27 May, 2013 10:30  Erin Erin

Geotraveler's Niche Lola I go by “Lola” which is the short form of “Aralola” because my full name “Onoaralolaoluwa” is 15 letters long and takes up a lot of space on official forms. I was born in Nigeria where I lived for 15 years before moving to the US to start college. Since then, I’ve hopped, skipped, and explored many parts of the world, and I’m now living in Stockholm which I call home because both my loves are here – husband and daughter.

1. Why did you move abroad?

My first move abroad was as a teenager to the US to continue my studies. I come from a family of travelers and before then, we traveled often. Starting college at 15 was a scary intimidating experience but at the same time, it made me grow up really fast. I was out, done, and working as a professional programmer by 19.

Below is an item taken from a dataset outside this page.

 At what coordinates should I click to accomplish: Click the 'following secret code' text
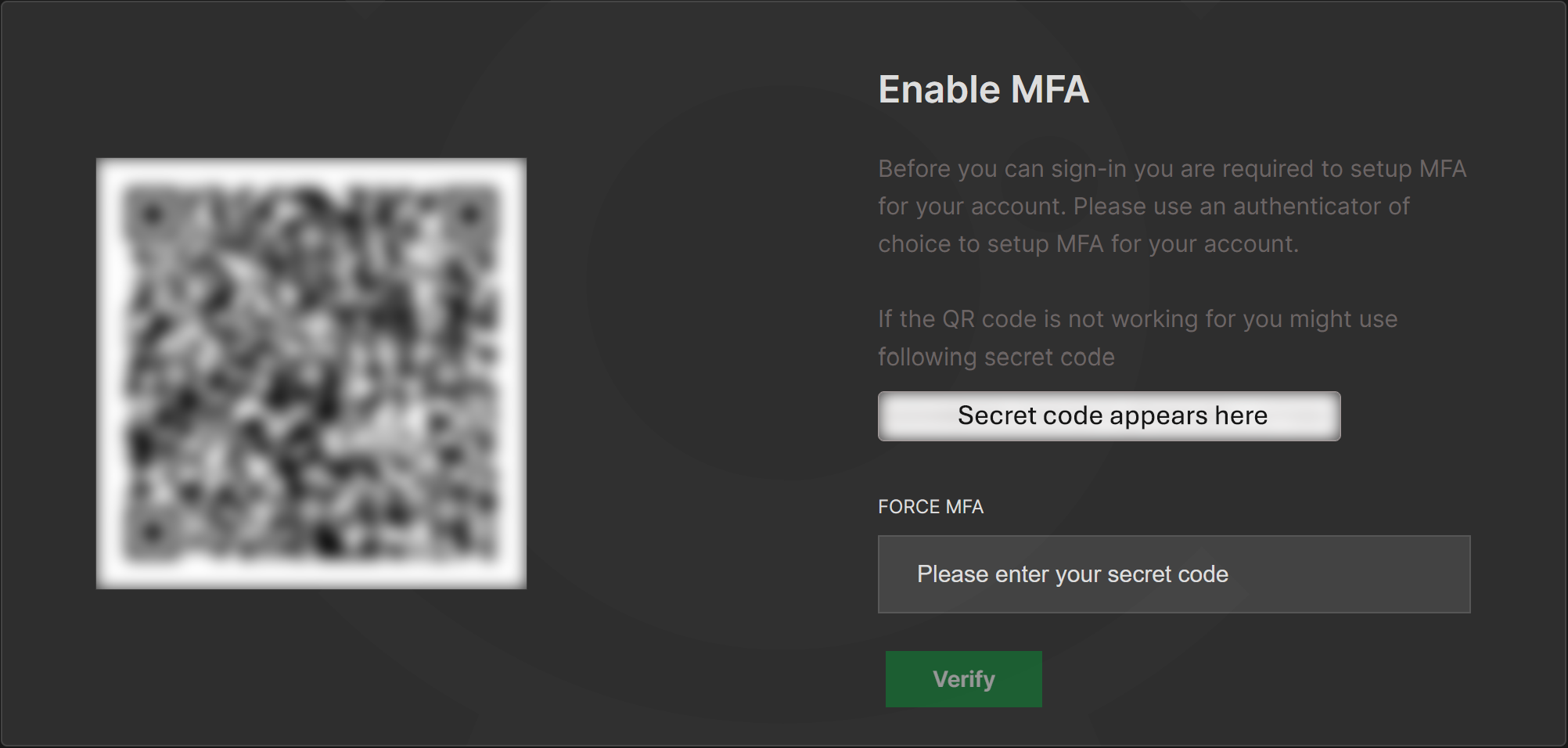pos(996,358)
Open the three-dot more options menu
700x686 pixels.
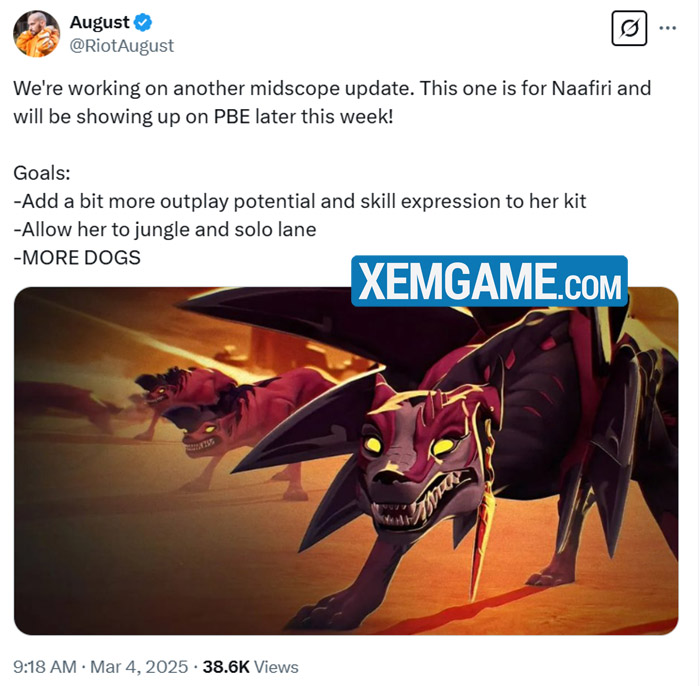coord(667,28)
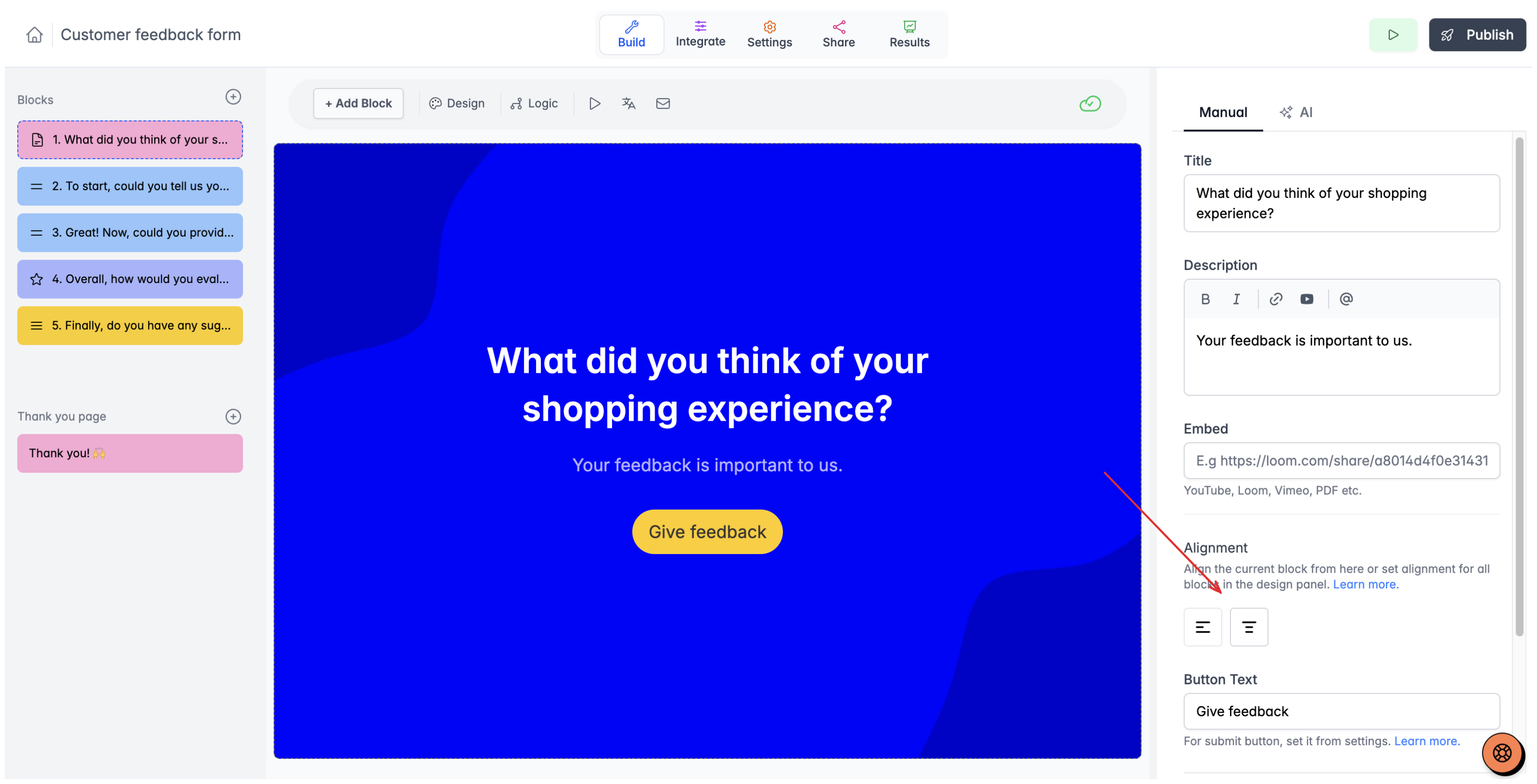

My next major relocation was to Stockholm, Sweden because of love. I met my now husband in 2006 and for about 3 years we traveled back and forth, racking up frequent flier miles to keep our budding relationship alive. At the time, because I worked as a programmer, my job was very mobile so my company allowed me to work remotely a few months here and there from Stockholm.

I finally relocated in 2009.

2. How do you make a living?
Right now, I work as a professional writer and photographer for many publications and clients – I recently signed on to be represented by National Geographic. Considering they represent about 300 photographers (only about 150 of us are active), it’s an exclusive opportunity I’m grateful for.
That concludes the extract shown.